*What the exercise asks*.
Beginning with the line below that contains "snowsurf (441, 1360)" and ending with the line that contains "Donate (520, 21)", copy every line exactly. Copy nothing else.

^^^^^^^^

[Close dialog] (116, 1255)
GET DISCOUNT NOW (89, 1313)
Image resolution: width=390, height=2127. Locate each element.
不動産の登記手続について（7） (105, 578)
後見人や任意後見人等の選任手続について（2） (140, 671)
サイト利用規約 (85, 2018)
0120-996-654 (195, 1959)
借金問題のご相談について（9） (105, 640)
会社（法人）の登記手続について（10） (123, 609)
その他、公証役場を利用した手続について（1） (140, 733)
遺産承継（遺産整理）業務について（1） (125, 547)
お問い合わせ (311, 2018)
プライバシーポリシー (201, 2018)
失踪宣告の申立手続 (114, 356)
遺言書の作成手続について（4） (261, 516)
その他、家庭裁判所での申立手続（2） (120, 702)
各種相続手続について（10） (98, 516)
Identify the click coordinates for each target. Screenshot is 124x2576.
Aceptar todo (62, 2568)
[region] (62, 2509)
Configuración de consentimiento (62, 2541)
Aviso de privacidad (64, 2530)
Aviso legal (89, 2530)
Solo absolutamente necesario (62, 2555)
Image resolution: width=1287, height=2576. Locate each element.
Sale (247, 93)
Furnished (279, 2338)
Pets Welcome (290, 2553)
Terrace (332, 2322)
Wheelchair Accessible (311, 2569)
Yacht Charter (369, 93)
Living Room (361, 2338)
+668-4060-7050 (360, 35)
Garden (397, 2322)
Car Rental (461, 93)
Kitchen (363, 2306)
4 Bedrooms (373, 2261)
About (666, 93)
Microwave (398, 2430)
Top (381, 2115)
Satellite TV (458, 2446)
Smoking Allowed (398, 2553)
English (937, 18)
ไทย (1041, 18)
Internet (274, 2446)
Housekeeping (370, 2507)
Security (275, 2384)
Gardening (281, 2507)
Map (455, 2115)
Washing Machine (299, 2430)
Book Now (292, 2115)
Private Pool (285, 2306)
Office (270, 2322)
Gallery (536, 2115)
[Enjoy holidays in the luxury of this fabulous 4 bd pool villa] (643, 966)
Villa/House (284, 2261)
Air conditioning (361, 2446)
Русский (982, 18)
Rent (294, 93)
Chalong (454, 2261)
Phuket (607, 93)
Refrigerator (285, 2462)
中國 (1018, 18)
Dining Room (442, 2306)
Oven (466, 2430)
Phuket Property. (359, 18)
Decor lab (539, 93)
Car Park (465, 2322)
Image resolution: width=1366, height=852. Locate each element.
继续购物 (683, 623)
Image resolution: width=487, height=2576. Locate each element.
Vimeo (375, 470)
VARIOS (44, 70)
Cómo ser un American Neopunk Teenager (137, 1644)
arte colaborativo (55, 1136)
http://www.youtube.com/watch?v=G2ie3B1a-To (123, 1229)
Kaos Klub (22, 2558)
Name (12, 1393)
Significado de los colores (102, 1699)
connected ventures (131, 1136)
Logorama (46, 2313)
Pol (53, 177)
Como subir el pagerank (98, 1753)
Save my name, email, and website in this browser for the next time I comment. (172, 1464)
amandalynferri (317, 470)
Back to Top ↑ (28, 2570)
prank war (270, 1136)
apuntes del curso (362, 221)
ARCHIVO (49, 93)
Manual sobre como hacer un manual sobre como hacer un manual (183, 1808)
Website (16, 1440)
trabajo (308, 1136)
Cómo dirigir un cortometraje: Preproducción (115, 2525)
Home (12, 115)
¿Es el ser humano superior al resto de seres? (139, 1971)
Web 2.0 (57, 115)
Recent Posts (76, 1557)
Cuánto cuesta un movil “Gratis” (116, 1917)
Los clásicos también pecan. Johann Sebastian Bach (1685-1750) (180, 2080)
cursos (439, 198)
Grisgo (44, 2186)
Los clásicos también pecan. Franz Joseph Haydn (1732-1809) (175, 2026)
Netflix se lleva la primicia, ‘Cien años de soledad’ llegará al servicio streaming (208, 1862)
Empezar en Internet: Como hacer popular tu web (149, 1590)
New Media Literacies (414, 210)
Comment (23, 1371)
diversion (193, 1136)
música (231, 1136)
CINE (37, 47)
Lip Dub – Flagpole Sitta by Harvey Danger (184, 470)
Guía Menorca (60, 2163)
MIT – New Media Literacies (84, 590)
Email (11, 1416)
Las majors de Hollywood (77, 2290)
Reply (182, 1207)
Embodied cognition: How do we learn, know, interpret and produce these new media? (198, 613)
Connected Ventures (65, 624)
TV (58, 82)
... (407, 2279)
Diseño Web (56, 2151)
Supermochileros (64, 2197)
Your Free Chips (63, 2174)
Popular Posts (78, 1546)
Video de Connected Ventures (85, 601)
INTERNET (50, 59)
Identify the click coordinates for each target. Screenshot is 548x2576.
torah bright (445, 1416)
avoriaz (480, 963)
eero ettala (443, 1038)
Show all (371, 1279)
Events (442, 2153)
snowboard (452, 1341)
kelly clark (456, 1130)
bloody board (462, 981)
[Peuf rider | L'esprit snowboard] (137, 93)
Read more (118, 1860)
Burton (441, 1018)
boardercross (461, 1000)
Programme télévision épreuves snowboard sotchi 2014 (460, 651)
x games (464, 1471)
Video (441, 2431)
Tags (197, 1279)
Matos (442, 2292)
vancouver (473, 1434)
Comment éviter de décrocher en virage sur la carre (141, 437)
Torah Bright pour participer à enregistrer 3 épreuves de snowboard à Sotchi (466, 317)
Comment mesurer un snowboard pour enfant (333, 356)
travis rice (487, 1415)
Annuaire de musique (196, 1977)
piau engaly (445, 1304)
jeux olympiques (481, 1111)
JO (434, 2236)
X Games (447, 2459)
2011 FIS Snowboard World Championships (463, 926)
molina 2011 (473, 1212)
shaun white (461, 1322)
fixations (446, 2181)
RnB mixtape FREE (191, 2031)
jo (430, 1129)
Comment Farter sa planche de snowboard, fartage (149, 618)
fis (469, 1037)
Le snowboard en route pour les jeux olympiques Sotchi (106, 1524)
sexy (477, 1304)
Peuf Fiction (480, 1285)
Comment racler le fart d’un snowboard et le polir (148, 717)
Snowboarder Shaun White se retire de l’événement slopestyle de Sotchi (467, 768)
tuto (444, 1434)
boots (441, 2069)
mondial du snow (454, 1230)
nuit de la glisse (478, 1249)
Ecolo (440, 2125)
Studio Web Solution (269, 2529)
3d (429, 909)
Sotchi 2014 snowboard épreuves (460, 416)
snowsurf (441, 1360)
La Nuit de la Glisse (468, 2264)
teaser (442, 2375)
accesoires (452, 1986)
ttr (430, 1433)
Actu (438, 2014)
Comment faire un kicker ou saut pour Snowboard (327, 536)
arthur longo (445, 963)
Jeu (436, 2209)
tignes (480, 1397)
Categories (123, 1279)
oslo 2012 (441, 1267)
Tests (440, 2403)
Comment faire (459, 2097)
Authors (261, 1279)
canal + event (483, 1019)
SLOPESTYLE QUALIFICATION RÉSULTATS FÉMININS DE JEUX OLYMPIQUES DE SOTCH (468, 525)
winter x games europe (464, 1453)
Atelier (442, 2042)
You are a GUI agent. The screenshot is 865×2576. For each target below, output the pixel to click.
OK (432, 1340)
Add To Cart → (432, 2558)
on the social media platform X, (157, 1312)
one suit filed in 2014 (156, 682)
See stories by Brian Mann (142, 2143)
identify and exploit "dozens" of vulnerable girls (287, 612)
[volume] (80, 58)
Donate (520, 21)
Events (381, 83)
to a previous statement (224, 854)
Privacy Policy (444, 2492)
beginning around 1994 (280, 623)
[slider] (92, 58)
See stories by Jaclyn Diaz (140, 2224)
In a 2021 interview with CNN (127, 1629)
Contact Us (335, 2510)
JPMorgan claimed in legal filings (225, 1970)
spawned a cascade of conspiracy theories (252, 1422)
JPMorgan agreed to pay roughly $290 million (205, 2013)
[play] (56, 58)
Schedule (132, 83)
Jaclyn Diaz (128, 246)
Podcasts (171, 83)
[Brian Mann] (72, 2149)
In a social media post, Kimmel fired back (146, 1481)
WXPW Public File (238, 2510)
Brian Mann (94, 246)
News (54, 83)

^^^^^^^^

*Answer below*.
snowsurf (441, 1360)
La Nuit de la Glisse (468, 2264)
teaser (442, 2375)
accesoires (452, 1986)
ttr (430, 1433)
Actu (438, 2014)
Comment faire un kicker ou saut pour Snowboard (327, 536)
arthur longo (445, 963)
Jeu (436, 2209)
tignes (480, 1397)
Categories (123, 1279)
oslo 2012 (441, 1267)
Tests (440, 2403)
Comment faire (459, 2097)
Authors (261, 1279)
canal + event (483, 1019)
SLOPESTYLE QUALIFICATION RÉSULTATS FÉMININS DE JEUX OLYMPIQUES DE SOTCH (468, 525)
winter x games europe (464, 1453)
Atelier (442, 2042)
You are a GUI agent. The screenshot is 865×2576. For each target below, output the pixel to click.
OK (432, 1340)
Add To Cart → (432, 2558)
on the social media platform X, (157, 1312)
one suit filed in 2014 (156, 682)
See stories by Brian Mann (142, 2143)
identify and exploit "dozens" of vulnerable girls (287, 612)
[volume] (80, 58)
Donate (520, 21)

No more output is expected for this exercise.